──────── Excerpt to read ────────
Islamabad scareport. Part 3. A true story.

“Good Morning” says the security guard as I am ordered to stand against the wall. It’s 2.15am He  glowers at me. He speaks with a menacing undertone . He does what the others did.  He acts like I haven’t answered properly.  Disorientation. “Here in Pakistan this is how we do things” he says I can barely hear him.  I’m bending forward watching his eyes. I’m calculating what could happen to me in here. I stay calm.

“you must take shit in corner” he said. I’d already worked that out. I looked down to where he’d pointed and thought  Hey guys  if you want me to take a shit then happy days are here again.  I’m taking a shit. There’s two things can relieve stress a good dump or a bottle of water and I already wanted both. I start to undo my belt. “no no no no” the security guards say.  Were they  messing with my head.  He explains “No. I am going to probe your stomach.”

I latch my belt  and the guard instructs “raise jumper” I rolled it up exposing my stomach and chest. I comply.   “Higher”  he says. Then “Show tongue”.   All to check if I’d swallowed drugs.  He stands in front of me,  raises his fists and both  hands draw towards my midriff.  He  probes my stomach, slowly and deeply. This is intense.  It’s 2am.  His fingers are fishing through the bile, squeezing my intestines. He takes ten minutes. He stops and starts again at different parts of my stomach area.  My back touches the wall.  And all I could think was  now is not the time flatulation.
──────── Record list ────────
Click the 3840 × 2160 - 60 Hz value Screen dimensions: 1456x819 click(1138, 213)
────────
──────── Record list ────────
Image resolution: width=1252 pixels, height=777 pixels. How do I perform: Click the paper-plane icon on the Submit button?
────────
- What the task asks -
Please carry the Islamabad airport security story forward from its last sentence, keeping the same first-person voice. The records aren't needed here.

- The output -
After this surreal fingering I’m instructed to pull down my jumper. “Why am I in Islamabad”. I realize I’m in the newspaper so I pull out the article from my shoulder bag. It’s the Tribune. And I show him the picture on the masthead.  It’s a smug writerly vain anti-vain shot.  He passes me the passport then shakes my hand.

Sherlock has already left  and I’m instructed to do the same. The Lima and the Meerkat slink away. The two civillians disintegrate into thin air and the tall stomach prober becomes a willow tree.   I’m outside the door collecting my bags.  And everything seems normal. It’s as if none of this had happened.

I’m in the final queue at the top of the right hand column of the U the final hurdle of this horrific fifty yards sojourn into the airport.   I’m tired and worried that the adrenaline leaving my body would leave me looking like I had swallowed drugs.  A young man scurries past in airport uniform.  I ask him if there’s a route for business class – I know there isn’t.  Immediately he takes control and  my bags and he skims me past the queue through the metal detector – again I am stopped  for a final but cursory baggage check – onwards onwards to check-in where I was given my boarding pass and he left.  I gave him 2,000 rupees. I didn’t care. I should have given him more.

I ascended the steps into the Emirates airport lounge but I couldn’t sit down. I was a suspect. I didn’t need anyone to tell me that. I knew it for myself now.  And now I could see it  everywhere. Sidelong glances.  And there something strange happened.  I lost my ticket.  And then found it. And then ;ost it again and then found it again . And lost it again.  So I  unpack my shoulder bag. I  go  through every pocket and every pocket in my clothes not there, not there no there. Then  I asked  the receptionist if he’d seen it.  I search the airport lounge. And then I find it  in my pocket. I can’t seem to concentrate on where I put it last? I can’t concentrate at all.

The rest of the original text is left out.